C’est vraiment curieux, parce que moi… je l’ai entendu chanter.
Mais j’ai du me tromper.
C’est une des raisons pour lesquelles on applaudit, parce que cette voix est ce qui incarne Michael pour les fans (et de nombreux non fans) … et là, on l’a, on l’écoute, mieux qu’en concert, parce que le concert impose, comme à d’autres icônes pop « dansantes », du playback. Et pour une fois on l’entend, et le son est pour nous, rien que pour nous.
C’est dommage que dans cette analyse pourtant assez intéressante, on ne parle que de visuel. C’est à mon avis une des raisons qui font que bien souvent un non fan ne peut comprendre ce que ressent un fan en entendant la voix de l’artiste. Alors bien entendu on ne pourrait discourir autant sur cet aspect – quoique – mais il me semblait important de le souligner. Car au delà de son physique, bien au delà, c’est pour sa voix qu’on aime Michael.
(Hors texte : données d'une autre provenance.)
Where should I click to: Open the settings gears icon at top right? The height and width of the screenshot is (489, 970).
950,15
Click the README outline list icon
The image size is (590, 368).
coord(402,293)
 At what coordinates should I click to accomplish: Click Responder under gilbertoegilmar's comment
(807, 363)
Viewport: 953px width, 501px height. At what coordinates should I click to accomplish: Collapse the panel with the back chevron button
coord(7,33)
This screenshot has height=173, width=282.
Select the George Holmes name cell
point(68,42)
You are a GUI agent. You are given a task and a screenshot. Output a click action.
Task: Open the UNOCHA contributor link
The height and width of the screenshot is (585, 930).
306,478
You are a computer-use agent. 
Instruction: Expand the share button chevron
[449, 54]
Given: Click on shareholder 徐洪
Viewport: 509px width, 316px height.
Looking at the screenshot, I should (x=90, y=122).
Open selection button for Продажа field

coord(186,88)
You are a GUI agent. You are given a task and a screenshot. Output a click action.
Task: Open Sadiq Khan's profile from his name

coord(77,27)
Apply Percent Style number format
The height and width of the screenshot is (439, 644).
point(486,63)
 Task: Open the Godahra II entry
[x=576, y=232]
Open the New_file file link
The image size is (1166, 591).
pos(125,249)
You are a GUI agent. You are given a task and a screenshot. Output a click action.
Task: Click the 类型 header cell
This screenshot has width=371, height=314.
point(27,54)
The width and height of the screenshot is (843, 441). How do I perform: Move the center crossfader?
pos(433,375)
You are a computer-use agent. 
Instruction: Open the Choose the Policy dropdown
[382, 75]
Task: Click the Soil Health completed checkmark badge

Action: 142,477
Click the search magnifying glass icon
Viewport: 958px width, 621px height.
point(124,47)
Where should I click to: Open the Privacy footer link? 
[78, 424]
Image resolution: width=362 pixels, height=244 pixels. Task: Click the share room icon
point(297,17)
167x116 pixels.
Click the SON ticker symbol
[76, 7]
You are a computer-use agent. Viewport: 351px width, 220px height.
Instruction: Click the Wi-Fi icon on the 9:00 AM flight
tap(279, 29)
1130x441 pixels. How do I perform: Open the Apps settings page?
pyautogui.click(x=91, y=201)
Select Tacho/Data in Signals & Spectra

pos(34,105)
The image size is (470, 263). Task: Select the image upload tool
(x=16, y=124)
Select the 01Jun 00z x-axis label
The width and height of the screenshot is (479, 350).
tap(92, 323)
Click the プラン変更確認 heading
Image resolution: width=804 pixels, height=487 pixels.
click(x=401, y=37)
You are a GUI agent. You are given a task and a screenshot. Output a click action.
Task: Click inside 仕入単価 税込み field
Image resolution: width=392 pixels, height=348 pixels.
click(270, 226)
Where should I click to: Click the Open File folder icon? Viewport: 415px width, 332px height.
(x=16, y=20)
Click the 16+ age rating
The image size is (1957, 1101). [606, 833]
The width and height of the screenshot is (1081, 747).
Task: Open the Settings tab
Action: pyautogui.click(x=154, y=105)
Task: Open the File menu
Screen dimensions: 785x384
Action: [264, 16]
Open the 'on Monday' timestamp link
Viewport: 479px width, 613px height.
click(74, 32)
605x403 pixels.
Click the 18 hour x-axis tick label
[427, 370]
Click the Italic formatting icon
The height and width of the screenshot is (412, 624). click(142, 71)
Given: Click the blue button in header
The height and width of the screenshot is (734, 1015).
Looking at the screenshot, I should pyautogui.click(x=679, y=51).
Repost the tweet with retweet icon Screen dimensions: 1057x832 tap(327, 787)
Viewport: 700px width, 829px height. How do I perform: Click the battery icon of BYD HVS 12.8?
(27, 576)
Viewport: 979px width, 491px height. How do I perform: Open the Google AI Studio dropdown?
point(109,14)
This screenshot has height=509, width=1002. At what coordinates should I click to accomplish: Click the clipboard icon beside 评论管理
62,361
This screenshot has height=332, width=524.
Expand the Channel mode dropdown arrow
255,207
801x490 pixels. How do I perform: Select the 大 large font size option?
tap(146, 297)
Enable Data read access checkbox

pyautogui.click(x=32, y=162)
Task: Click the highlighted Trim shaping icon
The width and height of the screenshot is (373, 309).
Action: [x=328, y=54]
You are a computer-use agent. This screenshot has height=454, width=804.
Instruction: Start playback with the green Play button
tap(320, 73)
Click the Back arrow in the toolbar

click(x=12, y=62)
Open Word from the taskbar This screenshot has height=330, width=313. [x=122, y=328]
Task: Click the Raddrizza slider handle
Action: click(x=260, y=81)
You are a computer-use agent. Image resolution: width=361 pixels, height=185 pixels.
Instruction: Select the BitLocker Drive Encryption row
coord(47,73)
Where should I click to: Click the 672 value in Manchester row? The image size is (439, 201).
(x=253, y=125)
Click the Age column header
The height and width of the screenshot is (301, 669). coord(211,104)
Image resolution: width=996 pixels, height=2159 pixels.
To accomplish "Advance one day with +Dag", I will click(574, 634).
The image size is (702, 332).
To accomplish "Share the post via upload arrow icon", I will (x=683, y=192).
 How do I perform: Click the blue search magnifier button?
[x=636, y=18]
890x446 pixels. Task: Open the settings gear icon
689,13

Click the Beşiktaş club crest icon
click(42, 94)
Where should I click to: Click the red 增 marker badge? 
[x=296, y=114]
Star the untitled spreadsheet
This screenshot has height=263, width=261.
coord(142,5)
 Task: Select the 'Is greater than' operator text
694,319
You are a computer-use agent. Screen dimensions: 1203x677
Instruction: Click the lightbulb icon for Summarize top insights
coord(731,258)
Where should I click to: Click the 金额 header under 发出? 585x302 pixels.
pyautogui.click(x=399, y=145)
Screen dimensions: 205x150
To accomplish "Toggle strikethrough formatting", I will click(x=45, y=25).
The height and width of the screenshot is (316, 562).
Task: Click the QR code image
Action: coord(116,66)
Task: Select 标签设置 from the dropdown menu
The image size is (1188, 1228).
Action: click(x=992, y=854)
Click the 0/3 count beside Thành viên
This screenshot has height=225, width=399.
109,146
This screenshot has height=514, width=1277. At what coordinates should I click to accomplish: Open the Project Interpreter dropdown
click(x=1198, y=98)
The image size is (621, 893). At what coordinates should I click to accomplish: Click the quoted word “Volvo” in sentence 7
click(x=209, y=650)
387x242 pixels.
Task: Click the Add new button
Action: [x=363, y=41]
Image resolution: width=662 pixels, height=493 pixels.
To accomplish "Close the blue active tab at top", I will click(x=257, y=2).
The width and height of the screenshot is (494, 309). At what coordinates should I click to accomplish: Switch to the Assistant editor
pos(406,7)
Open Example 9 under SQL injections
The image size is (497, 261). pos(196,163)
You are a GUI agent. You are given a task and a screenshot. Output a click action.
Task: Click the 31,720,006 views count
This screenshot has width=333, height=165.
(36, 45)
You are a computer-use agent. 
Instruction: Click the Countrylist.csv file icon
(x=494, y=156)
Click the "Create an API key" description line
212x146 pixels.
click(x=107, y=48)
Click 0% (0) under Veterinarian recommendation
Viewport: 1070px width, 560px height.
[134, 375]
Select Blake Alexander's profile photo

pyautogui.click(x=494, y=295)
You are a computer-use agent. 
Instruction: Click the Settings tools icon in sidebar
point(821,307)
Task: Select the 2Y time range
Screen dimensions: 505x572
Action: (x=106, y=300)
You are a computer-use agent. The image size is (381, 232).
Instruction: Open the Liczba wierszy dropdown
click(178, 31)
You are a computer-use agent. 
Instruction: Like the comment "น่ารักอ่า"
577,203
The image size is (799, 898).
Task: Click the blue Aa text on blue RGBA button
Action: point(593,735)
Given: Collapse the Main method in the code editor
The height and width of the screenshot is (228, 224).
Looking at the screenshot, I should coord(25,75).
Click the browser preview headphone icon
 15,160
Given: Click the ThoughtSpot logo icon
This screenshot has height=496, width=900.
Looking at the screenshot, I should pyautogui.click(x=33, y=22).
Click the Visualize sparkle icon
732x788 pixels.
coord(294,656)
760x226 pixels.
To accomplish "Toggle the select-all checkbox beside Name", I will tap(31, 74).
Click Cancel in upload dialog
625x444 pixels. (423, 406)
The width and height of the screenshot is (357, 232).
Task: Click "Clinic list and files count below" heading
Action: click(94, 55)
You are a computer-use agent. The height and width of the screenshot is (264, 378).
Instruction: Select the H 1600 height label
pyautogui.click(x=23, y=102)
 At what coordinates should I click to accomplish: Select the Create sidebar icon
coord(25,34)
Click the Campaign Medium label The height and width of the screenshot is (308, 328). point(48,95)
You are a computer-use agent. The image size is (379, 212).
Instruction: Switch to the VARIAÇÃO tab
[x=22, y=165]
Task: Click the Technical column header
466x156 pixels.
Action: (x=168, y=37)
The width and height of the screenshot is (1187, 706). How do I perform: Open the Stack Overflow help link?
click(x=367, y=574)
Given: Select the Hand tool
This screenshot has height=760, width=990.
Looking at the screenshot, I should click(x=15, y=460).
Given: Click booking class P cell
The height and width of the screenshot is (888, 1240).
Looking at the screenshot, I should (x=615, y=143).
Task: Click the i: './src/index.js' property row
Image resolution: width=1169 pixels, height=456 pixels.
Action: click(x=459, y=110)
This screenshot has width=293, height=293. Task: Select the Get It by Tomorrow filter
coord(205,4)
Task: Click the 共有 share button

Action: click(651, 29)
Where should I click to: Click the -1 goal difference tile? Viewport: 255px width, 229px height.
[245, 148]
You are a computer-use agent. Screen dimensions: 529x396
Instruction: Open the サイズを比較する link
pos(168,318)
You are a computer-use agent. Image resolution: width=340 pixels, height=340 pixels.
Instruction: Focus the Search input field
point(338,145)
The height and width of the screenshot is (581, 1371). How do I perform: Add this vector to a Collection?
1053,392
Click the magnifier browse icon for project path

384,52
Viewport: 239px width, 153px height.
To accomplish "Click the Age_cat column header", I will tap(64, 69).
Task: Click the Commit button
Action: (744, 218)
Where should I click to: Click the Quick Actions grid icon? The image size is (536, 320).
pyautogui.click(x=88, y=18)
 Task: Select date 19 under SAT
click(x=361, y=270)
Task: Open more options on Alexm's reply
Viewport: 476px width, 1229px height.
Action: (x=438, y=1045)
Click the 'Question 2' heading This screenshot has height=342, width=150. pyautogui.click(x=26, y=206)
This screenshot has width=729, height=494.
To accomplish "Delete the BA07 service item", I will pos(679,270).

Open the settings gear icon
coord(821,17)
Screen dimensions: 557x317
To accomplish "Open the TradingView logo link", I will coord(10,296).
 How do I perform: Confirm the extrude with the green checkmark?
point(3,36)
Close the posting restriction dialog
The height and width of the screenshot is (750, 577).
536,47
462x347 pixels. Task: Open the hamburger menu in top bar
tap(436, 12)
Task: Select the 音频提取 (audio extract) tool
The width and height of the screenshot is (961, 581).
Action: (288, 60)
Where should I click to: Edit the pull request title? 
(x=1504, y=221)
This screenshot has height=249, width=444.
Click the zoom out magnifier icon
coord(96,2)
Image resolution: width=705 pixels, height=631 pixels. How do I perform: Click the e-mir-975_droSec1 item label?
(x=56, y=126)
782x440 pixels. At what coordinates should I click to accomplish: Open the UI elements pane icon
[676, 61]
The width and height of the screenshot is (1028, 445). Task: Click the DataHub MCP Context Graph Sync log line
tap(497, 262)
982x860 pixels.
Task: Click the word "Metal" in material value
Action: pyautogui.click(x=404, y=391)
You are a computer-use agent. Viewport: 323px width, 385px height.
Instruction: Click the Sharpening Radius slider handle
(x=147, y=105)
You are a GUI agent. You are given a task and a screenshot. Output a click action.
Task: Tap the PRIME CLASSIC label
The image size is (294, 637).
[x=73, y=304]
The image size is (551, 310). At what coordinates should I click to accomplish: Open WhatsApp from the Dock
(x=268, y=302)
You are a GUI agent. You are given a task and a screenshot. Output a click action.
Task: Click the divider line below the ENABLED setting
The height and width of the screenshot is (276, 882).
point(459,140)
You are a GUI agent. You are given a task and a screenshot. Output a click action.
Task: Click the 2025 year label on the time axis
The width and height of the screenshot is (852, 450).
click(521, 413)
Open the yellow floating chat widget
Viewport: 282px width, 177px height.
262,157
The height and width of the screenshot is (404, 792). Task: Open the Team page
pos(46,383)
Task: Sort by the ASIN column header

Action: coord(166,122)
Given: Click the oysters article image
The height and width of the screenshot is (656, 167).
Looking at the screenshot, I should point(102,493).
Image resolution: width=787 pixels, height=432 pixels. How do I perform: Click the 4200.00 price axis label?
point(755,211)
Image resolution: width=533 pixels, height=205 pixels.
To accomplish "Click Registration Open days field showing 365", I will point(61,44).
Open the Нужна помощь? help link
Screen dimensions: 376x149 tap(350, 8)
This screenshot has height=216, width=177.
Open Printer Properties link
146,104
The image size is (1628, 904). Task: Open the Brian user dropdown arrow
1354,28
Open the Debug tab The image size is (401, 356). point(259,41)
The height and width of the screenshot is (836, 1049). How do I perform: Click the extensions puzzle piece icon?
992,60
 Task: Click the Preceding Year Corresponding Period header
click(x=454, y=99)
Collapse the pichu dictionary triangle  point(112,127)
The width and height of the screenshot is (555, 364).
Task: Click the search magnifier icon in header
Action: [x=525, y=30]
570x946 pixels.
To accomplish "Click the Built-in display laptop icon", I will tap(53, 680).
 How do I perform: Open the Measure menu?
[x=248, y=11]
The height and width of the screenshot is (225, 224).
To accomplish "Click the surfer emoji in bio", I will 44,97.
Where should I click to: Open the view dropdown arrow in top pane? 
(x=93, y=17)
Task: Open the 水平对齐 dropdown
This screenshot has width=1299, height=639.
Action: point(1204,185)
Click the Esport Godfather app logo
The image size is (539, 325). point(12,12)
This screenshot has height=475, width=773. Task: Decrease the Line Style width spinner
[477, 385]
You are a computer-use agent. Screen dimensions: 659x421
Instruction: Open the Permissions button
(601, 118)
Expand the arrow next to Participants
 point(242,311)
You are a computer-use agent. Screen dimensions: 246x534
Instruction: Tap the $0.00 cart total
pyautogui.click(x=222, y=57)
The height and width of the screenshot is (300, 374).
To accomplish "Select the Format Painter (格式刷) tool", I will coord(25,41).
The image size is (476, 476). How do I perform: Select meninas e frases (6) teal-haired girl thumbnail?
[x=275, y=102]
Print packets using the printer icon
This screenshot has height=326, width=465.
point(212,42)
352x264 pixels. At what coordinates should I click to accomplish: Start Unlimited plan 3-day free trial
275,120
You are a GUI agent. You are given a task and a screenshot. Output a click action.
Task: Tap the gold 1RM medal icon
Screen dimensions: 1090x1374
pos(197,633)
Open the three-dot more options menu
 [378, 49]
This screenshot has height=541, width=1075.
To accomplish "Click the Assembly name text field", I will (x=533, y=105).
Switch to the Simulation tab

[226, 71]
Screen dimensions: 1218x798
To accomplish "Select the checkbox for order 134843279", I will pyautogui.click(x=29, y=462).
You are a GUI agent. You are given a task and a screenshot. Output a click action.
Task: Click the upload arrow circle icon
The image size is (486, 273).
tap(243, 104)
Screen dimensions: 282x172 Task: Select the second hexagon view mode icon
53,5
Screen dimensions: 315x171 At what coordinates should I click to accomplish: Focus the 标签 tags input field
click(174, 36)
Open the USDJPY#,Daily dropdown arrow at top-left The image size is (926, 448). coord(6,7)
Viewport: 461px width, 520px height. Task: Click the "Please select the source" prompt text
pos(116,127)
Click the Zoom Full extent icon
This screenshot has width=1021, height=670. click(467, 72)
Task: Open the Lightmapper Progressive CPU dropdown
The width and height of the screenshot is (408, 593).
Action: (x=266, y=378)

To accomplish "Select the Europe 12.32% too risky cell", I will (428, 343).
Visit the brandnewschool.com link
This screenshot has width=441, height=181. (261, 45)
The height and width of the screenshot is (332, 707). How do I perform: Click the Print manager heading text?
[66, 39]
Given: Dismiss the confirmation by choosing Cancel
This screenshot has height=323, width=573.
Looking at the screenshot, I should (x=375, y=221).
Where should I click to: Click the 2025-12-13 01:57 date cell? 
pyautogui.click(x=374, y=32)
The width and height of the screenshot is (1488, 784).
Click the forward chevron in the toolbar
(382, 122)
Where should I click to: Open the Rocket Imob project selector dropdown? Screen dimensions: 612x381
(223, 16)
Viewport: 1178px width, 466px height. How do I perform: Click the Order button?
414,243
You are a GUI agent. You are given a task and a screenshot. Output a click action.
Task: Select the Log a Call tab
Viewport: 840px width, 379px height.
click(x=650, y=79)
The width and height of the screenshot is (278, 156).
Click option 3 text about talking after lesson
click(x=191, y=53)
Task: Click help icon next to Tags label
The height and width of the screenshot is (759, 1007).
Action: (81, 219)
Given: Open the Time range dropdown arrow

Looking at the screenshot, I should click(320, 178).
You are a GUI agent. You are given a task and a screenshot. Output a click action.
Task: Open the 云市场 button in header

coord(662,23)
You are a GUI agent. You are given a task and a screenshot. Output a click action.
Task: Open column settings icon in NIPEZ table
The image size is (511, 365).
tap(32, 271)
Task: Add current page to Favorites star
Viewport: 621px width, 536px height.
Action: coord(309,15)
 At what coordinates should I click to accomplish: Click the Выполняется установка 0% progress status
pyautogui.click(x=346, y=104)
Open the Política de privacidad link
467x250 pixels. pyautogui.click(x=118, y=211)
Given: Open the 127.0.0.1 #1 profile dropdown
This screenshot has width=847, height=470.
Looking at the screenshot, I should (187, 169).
Ton dernier paragraphe est lamentable, simplement parce que Michael a toujours fait ainsi, et qu’il n’est pas plus benêt que moi quand je vais acheter des légumes bio, et 1000 fois moins qu’un ministre ou un chef d’entreprise vendant du développement durable… le message écolo est « toujours » niais, c’est tellement facile, à croire que tu avais besoin de quelques phrases inutiles de plus pour ton article.
Les fans y auront reconnu ce petit rituel de concert qui voit les artistes se regrouper pour faire un genre d’esprit de groupe, ni plus ni moins, d’autres y verront de la niaiserie…
Je reconnais que ça n’est pas très explicite, mais j’intègre complètement cette dimension musicale dans la matière spectaculaire que j’essaye ici d’analyser. Pour ce qui est de la fin – de l’article et du film – je persiste et signe : du point de vue du spectacle, la complexité disparaît complètement…
« Car au delà de son physique, bien au delà, c’est pour sa voix qu’on aime Michael ». Intéressant. Est-ce parce qu’il était devenu un monstre – au sens littéral du terme -, qu’il vaut mieux l’écouter en fermant les yeux?
Tout ce beau verbiage masque mal cette vérité toute simple: cette musique c’est de la merde, c’est du toc, c’est du vide. Tout juste bonne a être alignée dans les rayons des supermarchés et achetée par des oreilles en bois. Mais puisque le spectacle vous dit que c’est un chef d’oeuvre alors vous l’acceptez comme tel. Pauvres spectateurs.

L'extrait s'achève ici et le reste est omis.